Sur le fondement de l’article 15 de la loi n° 2017-55 du 20 janvier 2017 portant statut général des autorités administratives indépendantes et des autorités publiques indépendantes, l’Autorité de la concurrence (ci-après, « l’Autorité ») a été saisie par la Commission Nationale de l’Informatique et des Libertés (ci-après, « CNIL ») pour avis portant sur un projet de recommandation relative aux applications mobiles (ci-après, le « projet »).
Les applications mobiles, logiciels applicatifs distribués dans l’environnement des téléphones mobiles multifonctions et tablettes, constituent l’un des principaux moyens d’accès à des contenus et des services numériques à partir de ces terminaux mobiles.
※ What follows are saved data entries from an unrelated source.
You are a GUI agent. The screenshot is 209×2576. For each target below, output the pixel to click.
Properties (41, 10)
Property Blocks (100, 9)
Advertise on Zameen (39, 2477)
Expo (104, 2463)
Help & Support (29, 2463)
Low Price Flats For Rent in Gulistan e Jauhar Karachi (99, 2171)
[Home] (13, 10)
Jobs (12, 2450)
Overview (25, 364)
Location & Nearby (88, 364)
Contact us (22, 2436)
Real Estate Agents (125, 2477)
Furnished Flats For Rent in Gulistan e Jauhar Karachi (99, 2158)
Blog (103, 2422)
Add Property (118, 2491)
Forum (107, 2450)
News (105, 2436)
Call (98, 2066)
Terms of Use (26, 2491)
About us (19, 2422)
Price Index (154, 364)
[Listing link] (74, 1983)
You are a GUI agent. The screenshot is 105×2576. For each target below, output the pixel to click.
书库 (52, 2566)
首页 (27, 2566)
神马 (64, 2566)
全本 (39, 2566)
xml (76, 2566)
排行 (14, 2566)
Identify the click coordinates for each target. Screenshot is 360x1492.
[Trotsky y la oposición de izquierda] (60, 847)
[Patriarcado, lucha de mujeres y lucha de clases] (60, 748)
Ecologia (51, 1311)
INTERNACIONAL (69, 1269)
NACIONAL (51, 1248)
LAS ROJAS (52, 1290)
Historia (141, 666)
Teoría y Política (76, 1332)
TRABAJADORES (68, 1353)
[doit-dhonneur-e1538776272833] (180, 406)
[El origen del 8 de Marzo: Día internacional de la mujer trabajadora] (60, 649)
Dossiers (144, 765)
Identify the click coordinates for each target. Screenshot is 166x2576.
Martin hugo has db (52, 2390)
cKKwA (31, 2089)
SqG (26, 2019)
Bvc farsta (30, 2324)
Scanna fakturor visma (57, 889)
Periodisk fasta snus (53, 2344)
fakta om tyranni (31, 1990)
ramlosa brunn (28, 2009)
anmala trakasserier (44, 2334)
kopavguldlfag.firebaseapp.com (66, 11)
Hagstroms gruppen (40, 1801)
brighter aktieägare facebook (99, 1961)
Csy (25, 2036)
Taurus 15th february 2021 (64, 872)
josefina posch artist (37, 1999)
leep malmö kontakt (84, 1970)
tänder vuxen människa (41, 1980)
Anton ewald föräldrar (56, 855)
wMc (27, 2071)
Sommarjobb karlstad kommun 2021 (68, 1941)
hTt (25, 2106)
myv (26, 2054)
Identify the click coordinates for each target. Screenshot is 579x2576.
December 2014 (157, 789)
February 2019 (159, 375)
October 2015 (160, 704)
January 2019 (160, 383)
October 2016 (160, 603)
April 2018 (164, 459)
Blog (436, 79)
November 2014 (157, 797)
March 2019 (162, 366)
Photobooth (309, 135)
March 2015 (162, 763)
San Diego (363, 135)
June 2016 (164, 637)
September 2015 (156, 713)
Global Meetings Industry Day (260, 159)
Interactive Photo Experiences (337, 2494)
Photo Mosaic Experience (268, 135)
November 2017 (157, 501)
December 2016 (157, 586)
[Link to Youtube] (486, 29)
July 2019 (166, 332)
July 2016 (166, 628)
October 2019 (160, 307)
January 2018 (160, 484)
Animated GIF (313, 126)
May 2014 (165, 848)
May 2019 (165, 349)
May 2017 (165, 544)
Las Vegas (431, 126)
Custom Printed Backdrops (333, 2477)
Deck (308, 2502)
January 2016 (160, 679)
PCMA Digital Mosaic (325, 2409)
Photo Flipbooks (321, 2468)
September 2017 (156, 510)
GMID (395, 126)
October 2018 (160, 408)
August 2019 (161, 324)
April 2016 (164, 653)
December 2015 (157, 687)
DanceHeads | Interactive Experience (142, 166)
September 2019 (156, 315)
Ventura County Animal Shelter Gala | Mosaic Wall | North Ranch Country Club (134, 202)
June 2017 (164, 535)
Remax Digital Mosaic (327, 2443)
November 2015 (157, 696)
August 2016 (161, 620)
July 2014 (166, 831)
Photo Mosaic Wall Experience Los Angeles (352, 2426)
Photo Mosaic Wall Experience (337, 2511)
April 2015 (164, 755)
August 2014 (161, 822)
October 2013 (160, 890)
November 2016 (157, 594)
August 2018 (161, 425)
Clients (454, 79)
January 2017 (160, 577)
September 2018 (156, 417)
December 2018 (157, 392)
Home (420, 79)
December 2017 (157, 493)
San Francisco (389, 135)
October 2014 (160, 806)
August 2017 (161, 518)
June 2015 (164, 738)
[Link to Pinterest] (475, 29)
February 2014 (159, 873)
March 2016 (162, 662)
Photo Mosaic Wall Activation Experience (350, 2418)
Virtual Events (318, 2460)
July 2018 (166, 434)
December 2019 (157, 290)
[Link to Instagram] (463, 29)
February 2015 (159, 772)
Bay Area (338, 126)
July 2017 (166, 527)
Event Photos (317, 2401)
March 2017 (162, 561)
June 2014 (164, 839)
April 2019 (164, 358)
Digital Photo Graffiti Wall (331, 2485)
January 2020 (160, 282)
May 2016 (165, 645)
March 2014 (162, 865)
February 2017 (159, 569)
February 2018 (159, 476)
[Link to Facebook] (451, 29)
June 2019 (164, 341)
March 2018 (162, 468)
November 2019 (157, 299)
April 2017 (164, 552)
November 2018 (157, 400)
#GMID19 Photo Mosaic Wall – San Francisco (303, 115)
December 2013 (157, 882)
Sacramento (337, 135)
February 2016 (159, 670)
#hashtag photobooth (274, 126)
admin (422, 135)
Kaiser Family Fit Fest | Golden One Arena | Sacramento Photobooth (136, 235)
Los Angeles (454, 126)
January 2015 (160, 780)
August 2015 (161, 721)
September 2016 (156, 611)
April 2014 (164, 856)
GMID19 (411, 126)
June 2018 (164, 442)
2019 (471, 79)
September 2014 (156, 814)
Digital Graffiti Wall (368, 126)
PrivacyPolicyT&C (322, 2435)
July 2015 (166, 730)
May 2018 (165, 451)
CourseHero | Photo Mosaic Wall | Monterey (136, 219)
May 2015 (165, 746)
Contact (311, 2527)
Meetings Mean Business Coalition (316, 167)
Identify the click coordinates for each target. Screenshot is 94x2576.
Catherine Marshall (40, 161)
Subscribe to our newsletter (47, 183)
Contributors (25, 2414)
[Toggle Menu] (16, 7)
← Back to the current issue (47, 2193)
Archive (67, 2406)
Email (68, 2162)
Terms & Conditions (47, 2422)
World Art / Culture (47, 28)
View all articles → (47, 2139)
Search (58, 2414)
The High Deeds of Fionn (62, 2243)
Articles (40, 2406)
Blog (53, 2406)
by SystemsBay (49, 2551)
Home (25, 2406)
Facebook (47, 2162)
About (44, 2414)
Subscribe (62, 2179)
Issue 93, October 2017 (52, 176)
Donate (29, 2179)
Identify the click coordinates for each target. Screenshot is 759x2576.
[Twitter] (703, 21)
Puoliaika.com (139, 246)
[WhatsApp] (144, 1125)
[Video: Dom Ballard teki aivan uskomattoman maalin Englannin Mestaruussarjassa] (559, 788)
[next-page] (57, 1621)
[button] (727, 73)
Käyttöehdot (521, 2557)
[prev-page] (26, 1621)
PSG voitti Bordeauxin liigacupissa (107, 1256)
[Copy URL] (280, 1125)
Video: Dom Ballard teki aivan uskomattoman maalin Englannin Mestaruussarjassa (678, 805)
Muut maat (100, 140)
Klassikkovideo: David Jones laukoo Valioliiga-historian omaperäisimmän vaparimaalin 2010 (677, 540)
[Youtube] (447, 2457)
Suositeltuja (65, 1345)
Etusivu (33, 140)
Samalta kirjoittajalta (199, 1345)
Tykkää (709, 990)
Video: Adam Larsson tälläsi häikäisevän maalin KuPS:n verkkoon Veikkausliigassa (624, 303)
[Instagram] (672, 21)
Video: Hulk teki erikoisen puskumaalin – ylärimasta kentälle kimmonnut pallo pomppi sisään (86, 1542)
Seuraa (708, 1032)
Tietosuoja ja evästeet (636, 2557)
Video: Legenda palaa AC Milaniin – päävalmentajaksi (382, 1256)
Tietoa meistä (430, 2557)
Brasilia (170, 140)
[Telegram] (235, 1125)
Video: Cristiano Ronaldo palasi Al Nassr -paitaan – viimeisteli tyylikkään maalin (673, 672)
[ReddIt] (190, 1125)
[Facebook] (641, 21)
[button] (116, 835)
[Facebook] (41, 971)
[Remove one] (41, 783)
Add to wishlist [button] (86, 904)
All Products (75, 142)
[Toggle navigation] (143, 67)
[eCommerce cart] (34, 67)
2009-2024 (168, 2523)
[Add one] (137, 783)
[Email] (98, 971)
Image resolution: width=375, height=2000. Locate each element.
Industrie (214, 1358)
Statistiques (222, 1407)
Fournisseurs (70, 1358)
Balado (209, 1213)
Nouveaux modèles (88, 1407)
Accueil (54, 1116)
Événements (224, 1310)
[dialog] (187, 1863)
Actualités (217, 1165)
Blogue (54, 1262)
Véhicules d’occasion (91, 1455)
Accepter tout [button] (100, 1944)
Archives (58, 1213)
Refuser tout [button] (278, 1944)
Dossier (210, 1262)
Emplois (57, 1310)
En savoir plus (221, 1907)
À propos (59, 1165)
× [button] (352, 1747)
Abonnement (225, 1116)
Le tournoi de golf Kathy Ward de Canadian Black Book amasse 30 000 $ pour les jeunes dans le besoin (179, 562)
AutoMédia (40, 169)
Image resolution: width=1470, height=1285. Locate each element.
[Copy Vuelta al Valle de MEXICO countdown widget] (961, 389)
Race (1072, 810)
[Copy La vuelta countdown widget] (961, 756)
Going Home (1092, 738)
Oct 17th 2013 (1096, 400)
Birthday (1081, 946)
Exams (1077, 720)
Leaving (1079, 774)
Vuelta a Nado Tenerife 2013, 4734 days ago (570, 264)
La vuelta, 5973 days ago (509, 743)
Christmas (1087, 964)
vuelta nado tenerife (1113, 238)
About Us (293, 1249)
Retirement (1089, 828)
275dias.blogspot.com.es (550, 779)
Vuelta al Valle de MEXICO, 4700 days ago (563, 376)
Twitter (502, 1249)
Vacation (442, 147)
Elles permettent d’y ajouter des fonctionnalités ou services supplémentaires dans des domaines très divers (services de réseaux sociaux, de divertissement, d’achats à distance, mobilité, services bancaires, etc.).
L’utilisation d’applications mobiles permet le traitement de grandes quantités de données personnelles. Selon la CNIL, si les principes et obligations en matière de protection des données et de la vie privée (ci-après, « protection de la vie privée ») sont désormais bien connus des opérateurs de sites internet et font déjà l’objet de recommandations, leur mise en œuvre dans le contexte des applications mobiles serait parfois incertaine.
Dans ce contexte, le projet de la CNIL vise à apporter davantage de sécurité juridique aux acteurs et à favoriser des bonnes pratiques au bénéfice des utilisateurs. Ce projet clarifie en particulier les qualifications et responsabilités des différents acteurs de l’écosystème des applications mobiles au regard de la réglementation applicable en matière de protection de la vie privée. Il rappelle en premier lieu, les principales obligations de ces acteurs au regard du Règlement général de la protection des données (ci-après, « RGPD ») et de la loi dite Informatique et Libertés1 et édicte, en second lieu, une série de conseils et de bonnes pratiques dont la CNIL préconise la mise en œuvre.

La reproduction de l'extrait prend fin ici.